‘Non ci sono problemi nel Pd, siamo tutti d’accordo sulla linea dell’apertura’, dice Matteo Renzi parlando con i giornalisti all’indomani dell’incontro con Franceschini sul treno Dem. È d’accordo anche Orlando che ha chiesto atti concreti per costruire la coalizione?. Lo ha chiesto prima che lo sentissi al telefono ieri sera. Nel Pd non ci sono problemi, siamo tutti d’accordo, e questa, scherza, è una novità.
È possibile un accordo tecnico a sinistra con apparentamenti nei collegi? Non credo sia possibile perché questa legge non permette la desistenza, ha detto ancora.
Il segretario Pd ieri è stato in Veneto ed Emilia Romagna dove ha toccato i più diversi temi, dal tram di Padova, all’edilizia, fino all’importanza per il nostro Paese della comunità ebraica.
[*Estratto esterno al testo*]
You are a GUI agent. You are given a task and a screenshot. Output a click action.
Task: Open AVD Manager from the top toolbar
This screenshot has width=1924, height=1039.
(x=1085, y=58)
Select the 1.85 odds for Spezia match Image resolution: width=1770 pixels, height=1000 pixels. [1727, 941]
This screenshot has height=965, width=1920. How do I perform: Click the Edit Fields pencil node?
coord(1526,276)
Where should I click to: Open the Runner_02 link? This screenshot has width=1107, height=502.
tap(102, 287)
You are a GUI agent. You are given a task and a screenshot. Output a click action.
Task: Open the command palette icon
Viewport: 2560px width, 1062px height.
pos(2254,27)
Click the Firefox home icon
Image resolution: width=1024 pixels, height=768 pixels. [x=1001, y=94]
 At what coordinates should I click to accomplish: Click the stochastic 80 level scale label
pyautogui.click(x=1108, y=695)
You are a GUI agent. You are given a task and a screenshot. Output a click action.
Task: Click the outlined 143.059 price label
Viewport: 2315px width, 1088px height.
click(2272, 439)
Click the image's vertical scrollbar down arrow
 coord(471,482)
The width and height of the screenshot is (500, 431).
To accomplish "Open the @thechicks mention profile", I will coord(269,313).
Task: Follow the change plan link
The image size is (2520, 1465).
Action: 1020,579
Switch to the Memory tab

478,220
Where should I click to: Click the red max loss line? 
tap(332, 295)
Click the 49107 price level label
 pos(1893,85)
Franceschini è salito alla stazione di Ferrara. ‘Dov’è Dario?’, lo chiama Renzi nella ressa che lo accoglie alla stazione di Ferrara, dove centinaia di sostenitori e un centinaio di contestatori rendono l’atmosfera molto calda. E a lui il leader Dem rinvia i giornalisti per domande sulla coalizione. Poi insieme vanno in auto a Ravenna, a cena dal maestro Riccardo Muti. Prima di partire, la battuta: ‘Se pensate che siamo persone che passano il tempo a ragionare di leggi elettorali, emendamenti e coalizioni, diciamo che abbiamo anche un’anima’.
Ho rispetto per la storia personale e istituzionale del Presidente Grasso e chiedo altrettanto rispetto per la comunità del PD, fatta di migliaia di donne e uomini che ogni giorno ovunque fanno politica con passione e generosità per il bene comune. Rivendico con orgoglio il lavoro fatto dal Partito Democratico in questi anni nel solco dei nostri valori di riferimento’, dichiara il vicesegretario del Pd Maurizio Martina, ad Agorà su Raitre.
A Renzi sfugge una battuta riguardo ai possibili candidati premier in aperta concorrenza, leggi Paolo Gentiloni e Marco Minniti: ‘Non temo la loro concorrenza, anche perché tutti e due hanno alle spalle 17 anni da parlamentari, e secondo lo statuto del Pd sarebbero incandidabili…’. Lo statuto effettivamente lo dice a chiare lettere all’articolo 21, comma 3: ‘Non è ricandidabile da parte del Pd per la carica di componente del Parlamento nazionale ed europeo chi ha ricoperto detta carica per la durata di tre mandati. Eventuali deroghe devono essere deliberate dalla Direzione nazionale con il voto favorevole della maggioranza assoluta dei suoi componenti, su proposta motivata dell’Assemblea del livello territoriale corrispondente all’organo istituzionale per il quale la deroga viene richiesta’.
Le eccezioni devono essere messe in moto dal segretario, padrone assoluto della direzione dopo le ultime primarie.
Nell’attuale parlamento sono 76 gli iscritti ai gruppi Pd con alle spalle 3 legislature o più, e rappresentano il 20% dei parlamentari: la metà di loro matematicamente non potrà godere di questa dispensa. Ma quel gruppo ne ha al suo interno due diversi.
In 32 hanno più di 3 legislature alle spalle e almeno 15 anni da parlamentare. Oltre a Gentiloni e Minniti al momento della candidatura avranno già compiuto 17 anni di palazzo anche altri big come Dario Franceschini, Luigi Zanda, Vannino Chiti, Roberta Pinotti, Nicola Latorre, Roberto Giachetti, Antonello Giacomelli, Ermete Realacci, Marina Sereni, Francesco Monaco, Walter Tocci, Giorgio Tonini, Mauro Maria Marino e Andrea Martella. Altri ancora come Ettore Rosato e Salvatore Piccolo avranno 3 legislature e 15 anni alle spalle, e gente come Rosy Bindi, Anna Finocchiaro, Gianclaudio Bressa, Giuseppe Fioroni, Ugo Sposetti e Giuseppe Lumia ancora più legislature e anni in Parlamento da vantare.
In 44 hanno invece almeno 3 legislature fatte, ma meno di 15 anni alle spalle perché qualcuna si è interrotta presto. Fra loro c’è Mauro Guerra, che di legislature ne ha fatte ben 4 ma di anni solo 14 perché due erano brevi. Gli altri 43 sono tutti con 3 legislature e 12 anni alle spalle.